Speaking before the National Assembly Standing Committee on Finance, FBR Chairman Rashid Mahmood Langrial said the duty cut is part of the government’s tariff rationalization strategy aimed at streamlining import taxes while maintaining overall revenue stability.
Despite the relief, Langrial recommended retaining the existing tax structure on imported mobile phones, arguing that the current system is progressive, equitable, and continues to generate strong revenue. He opposed major changes to the duty bands, stating that premium smartphones contribute a significant share of import tax collections.
According to the FBR, nearly 95 percent of mobile phones used in Pakistan are locally assembled, while only around 5 percent are imported.
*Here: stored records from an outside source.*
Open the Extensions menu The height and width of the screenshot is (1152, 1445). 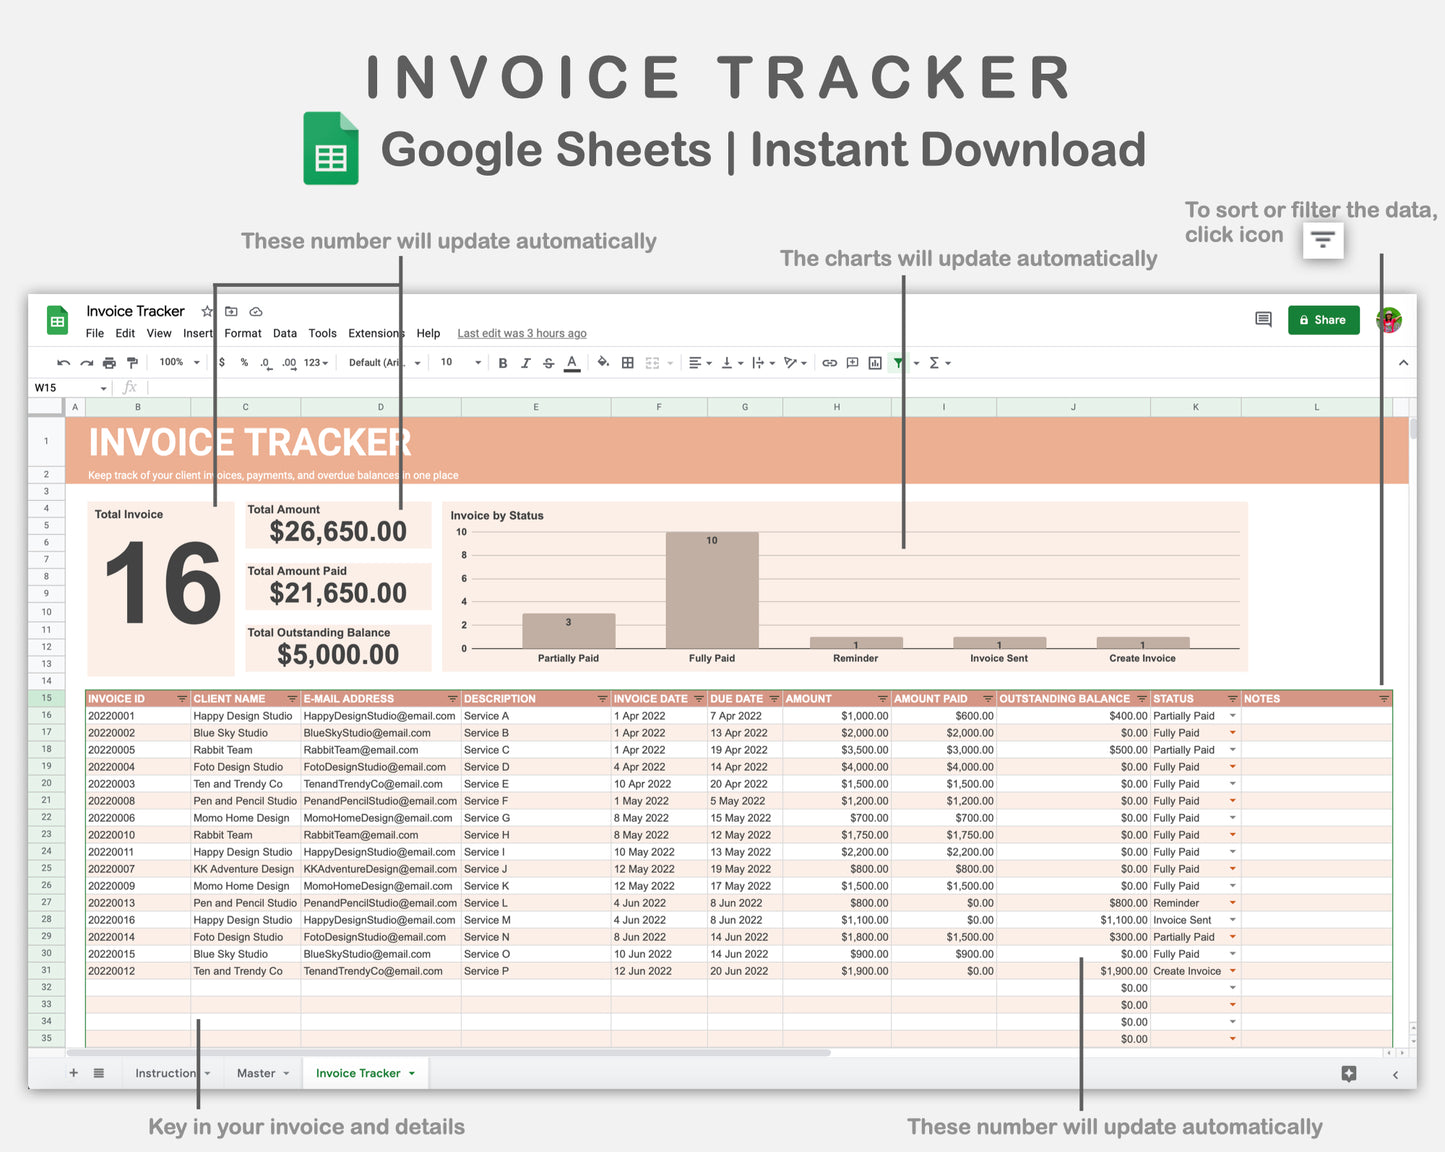click(375, 333)
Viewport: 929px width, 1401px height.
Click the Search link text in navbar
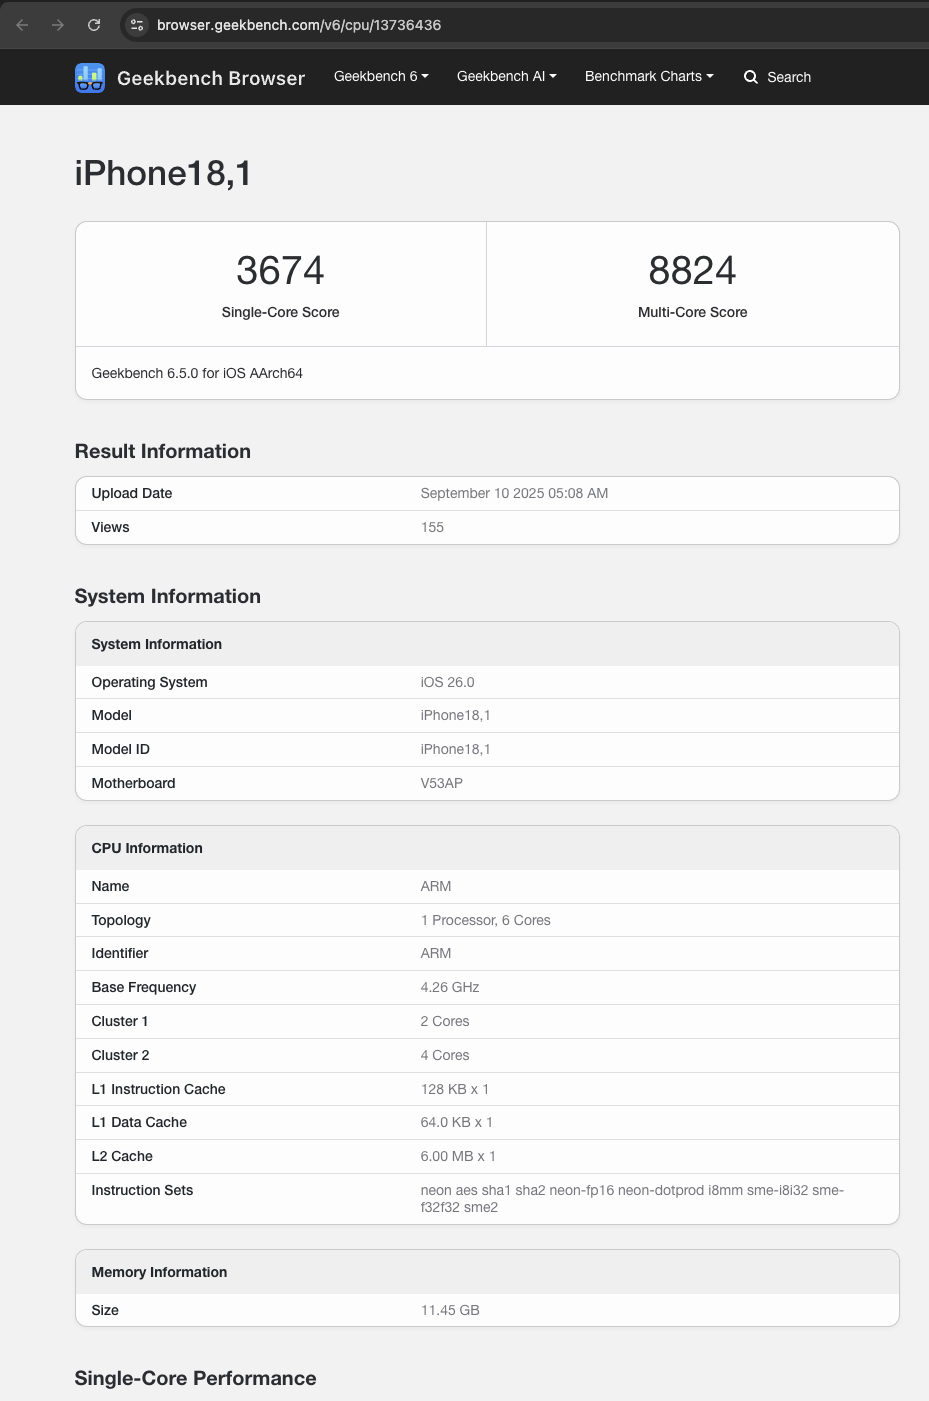pyautogui.click(x=789, y=77)
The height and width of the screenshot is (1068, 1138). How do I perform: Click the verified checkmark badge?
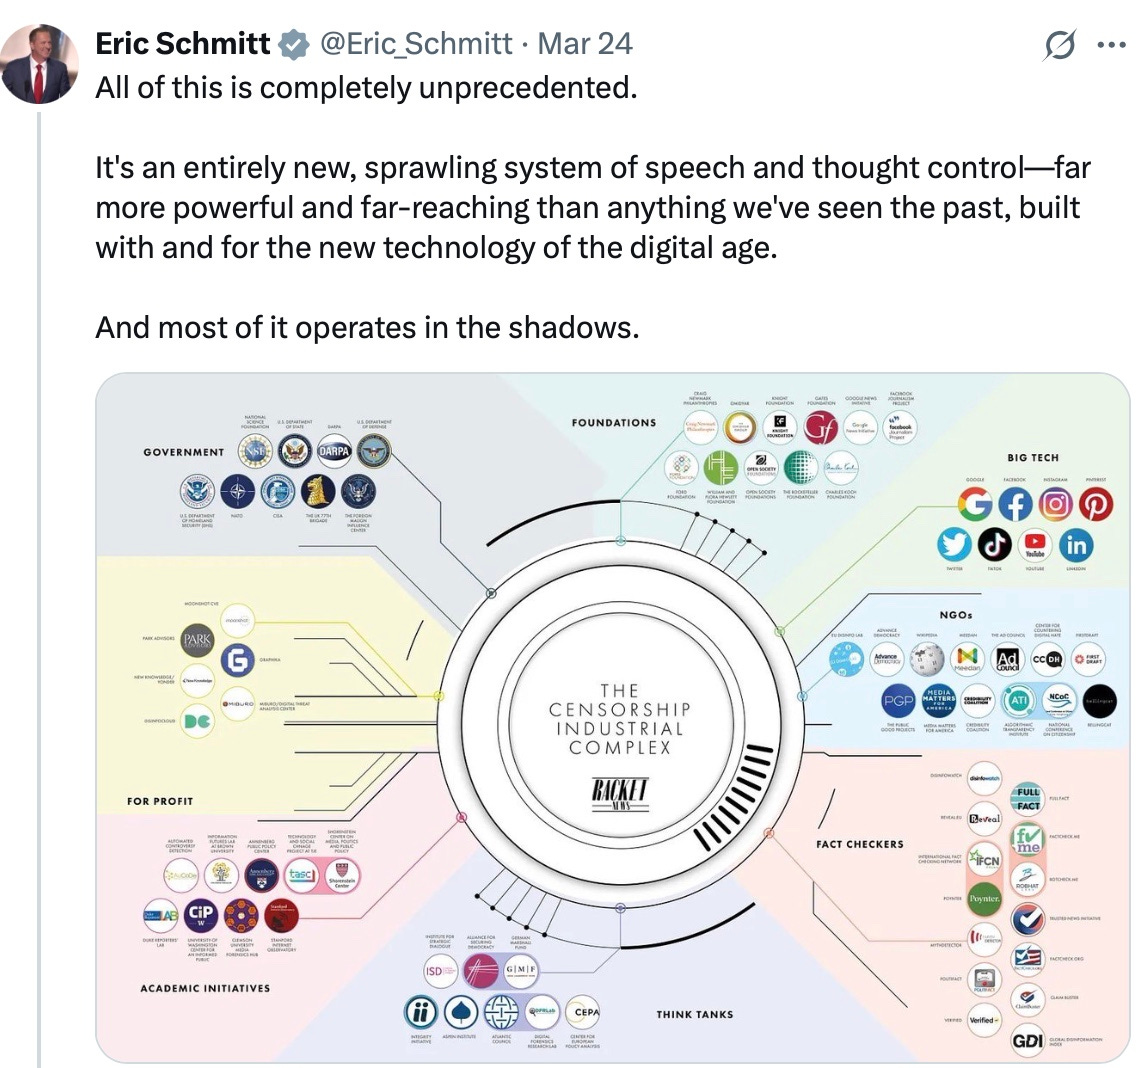click(x=292, y=44)
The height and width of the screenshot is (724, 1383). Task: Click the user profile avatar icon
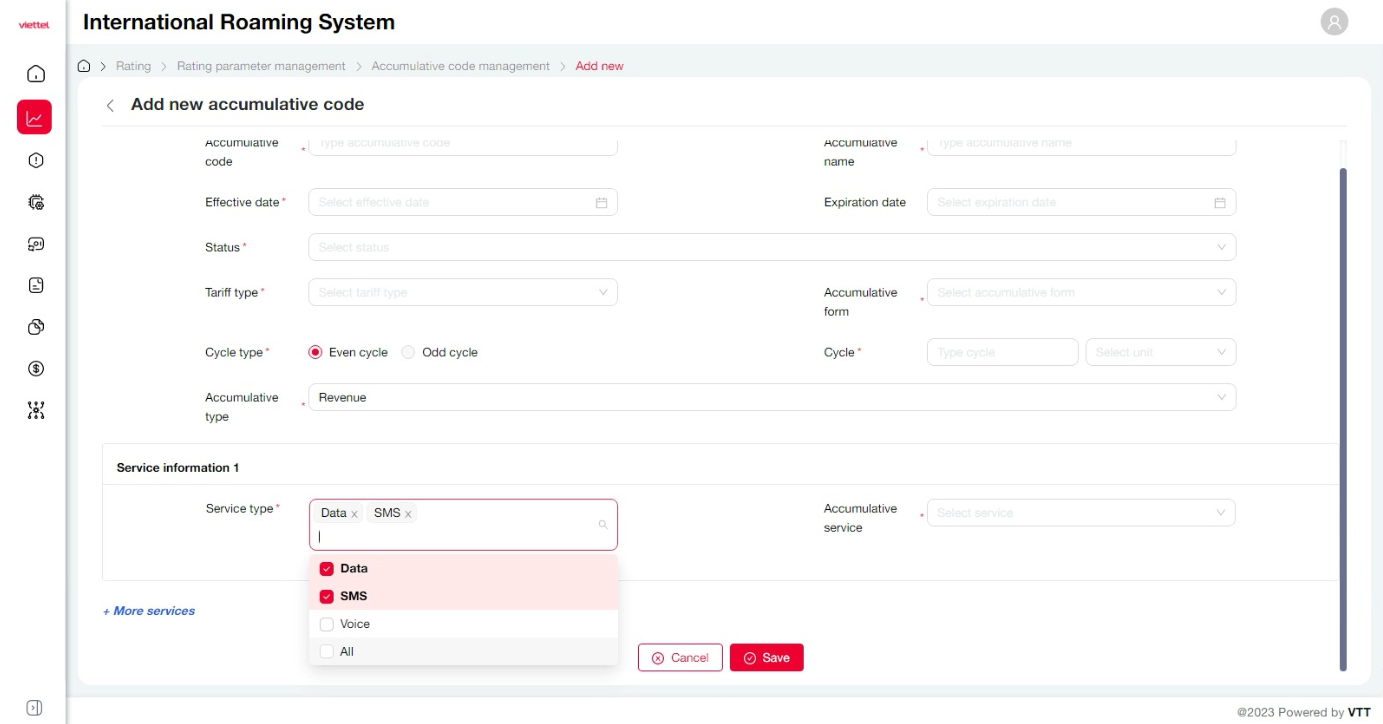(x=1334, y=22)
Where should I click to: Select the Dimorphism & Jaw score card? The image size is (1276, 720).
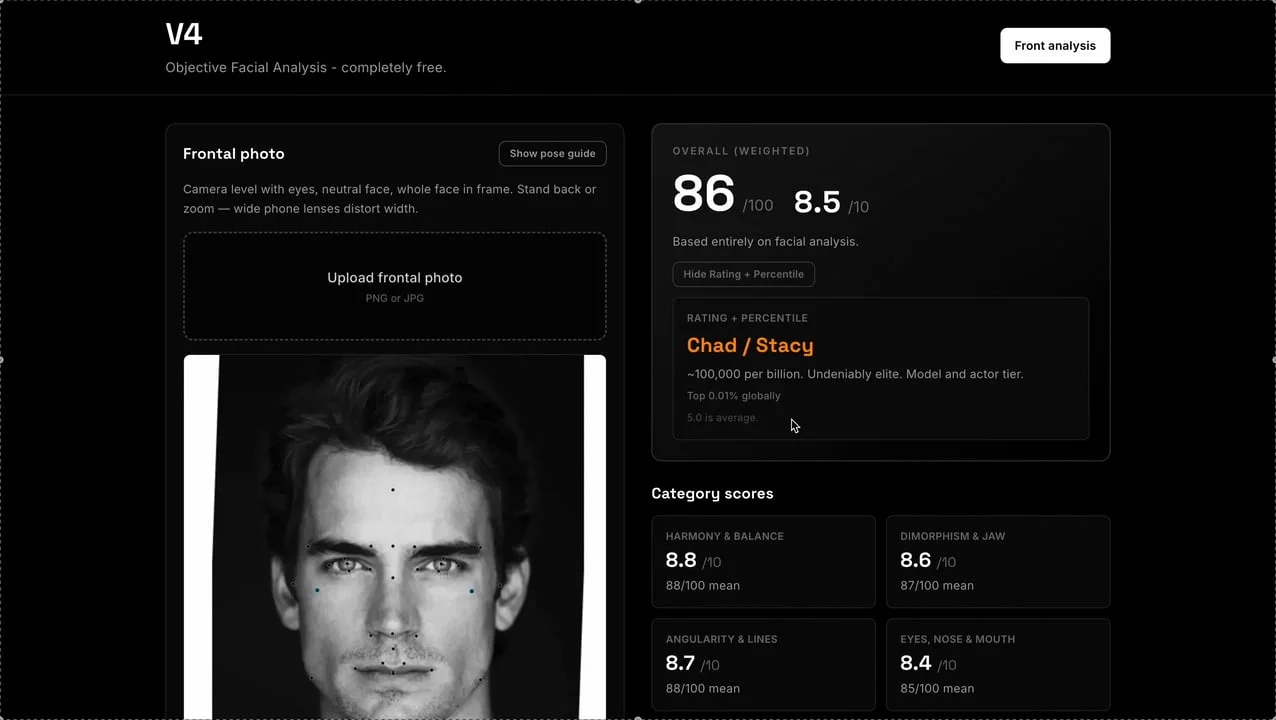tap(997, 561)
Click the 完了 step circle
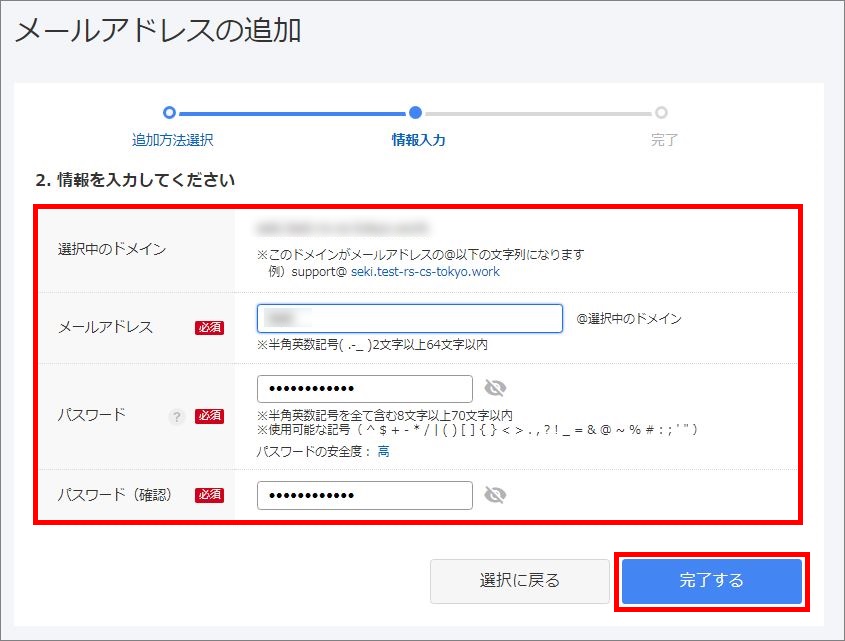This screenshot has height=641, width=845. click(661, 113)
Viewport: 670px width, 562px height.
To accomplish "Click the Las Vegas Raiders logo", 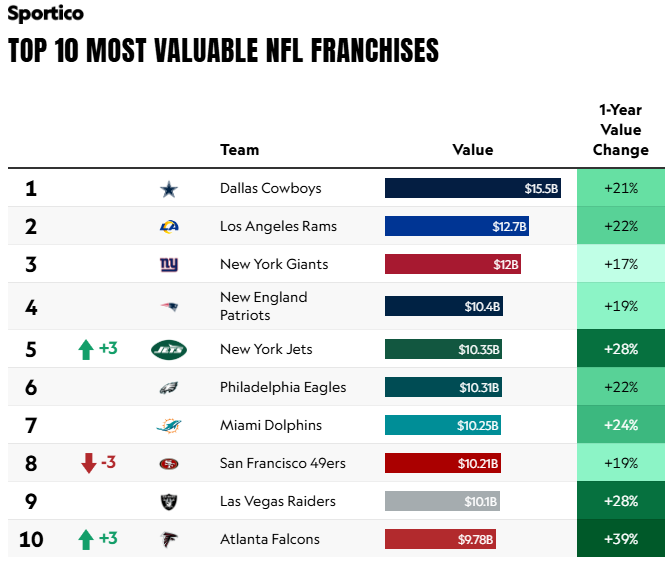I will tap(169, 502).
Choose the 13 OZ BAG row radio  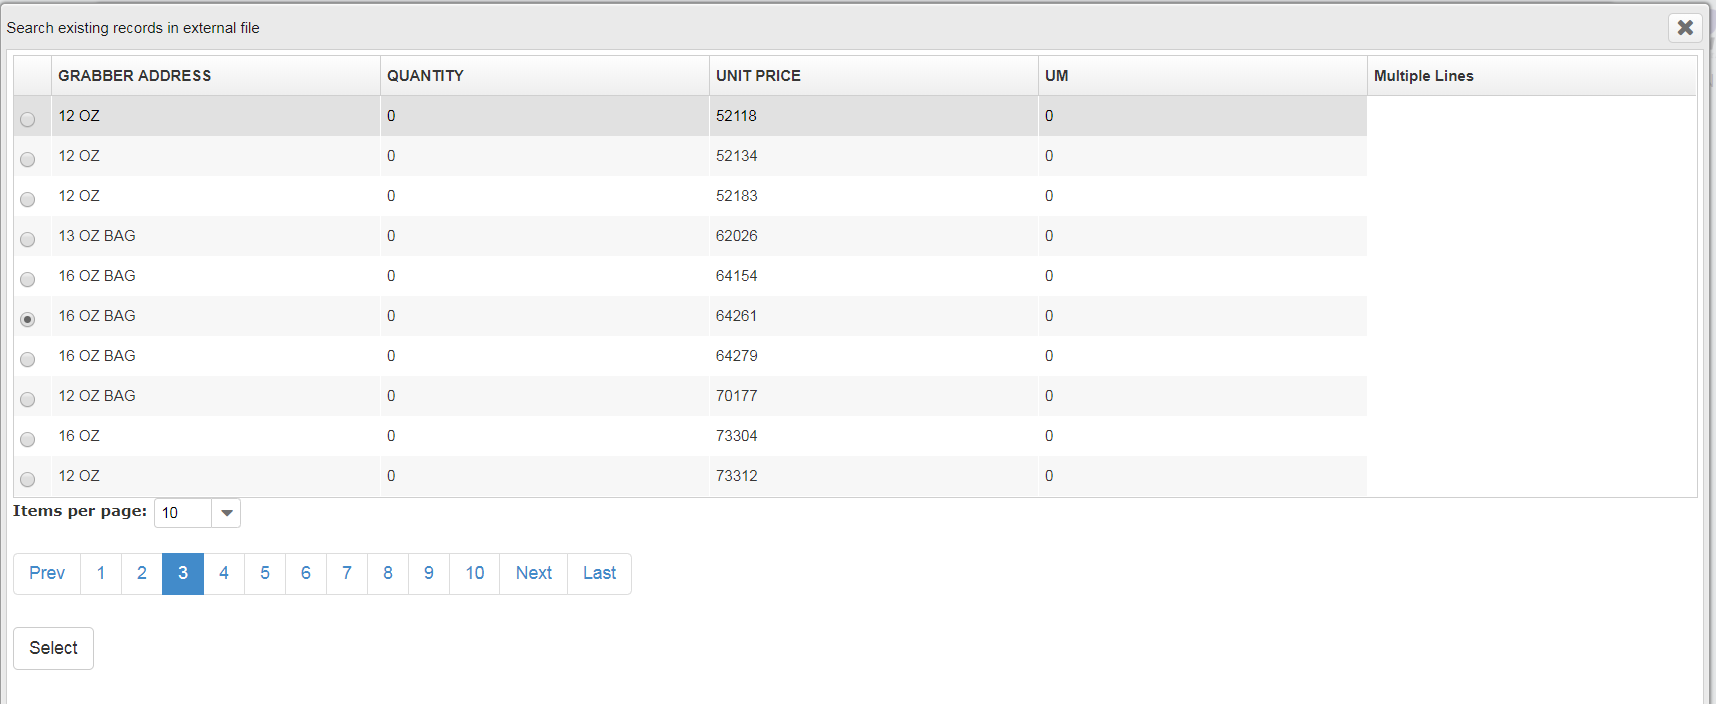[x=28, y=239]
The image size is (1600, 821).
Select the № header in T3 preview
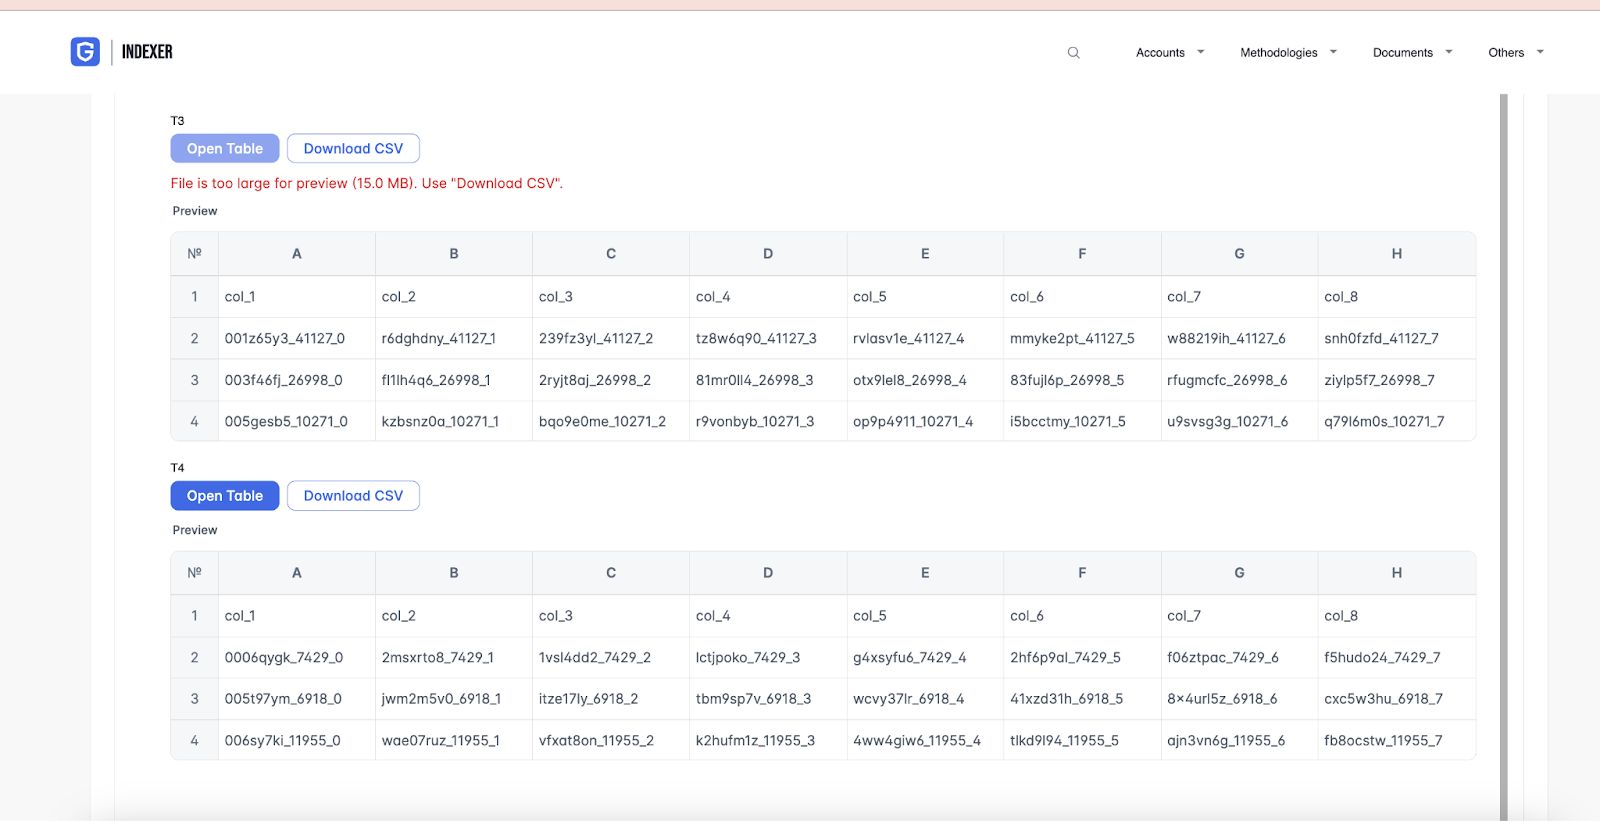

The chairman suggested that any future tax relief should primarily target entry-level imported devices priced between $31 and $200, as such measures would benefit price-sensitive consumers and first-time smartphone buyers at a relatively low cost to government revenue.
He also emphasized the importance of supporting local manufacturing through the CKD/SKD regime, which has helped make smartphones more affordable for the broader population.
Recent import data shows strong growth in Pakistan’s smartphone market. Mobile phone imports increased by 61 percent during the year, rising from 640,000 units to 1.04 million units. Meanwhile, the total value of imports surged by 137 percent, while tax collection from imported phones climbed 136 percent to Rs. 36.9 billion.
The FBR noted that the growth was largely driven by demand for higher-end smartphones, while imports of low-cost feature phones declined as consumers increasingly shifted toward smartphones.
According to official figures, flagship smartphones priced above $500 account for only 16 percent of imported units but generate 58 percent of total import tax revenue, contributing Rs. 21.6 billion out of the Rs. 36.9 billion collected at the import stage.
Langrial warned that further reductions in duties on premium devices would mainly benefit affluent consumers while significantly reducing government revenue, with little impact on the broader mobile phone market that is largely served by locally assembled devices.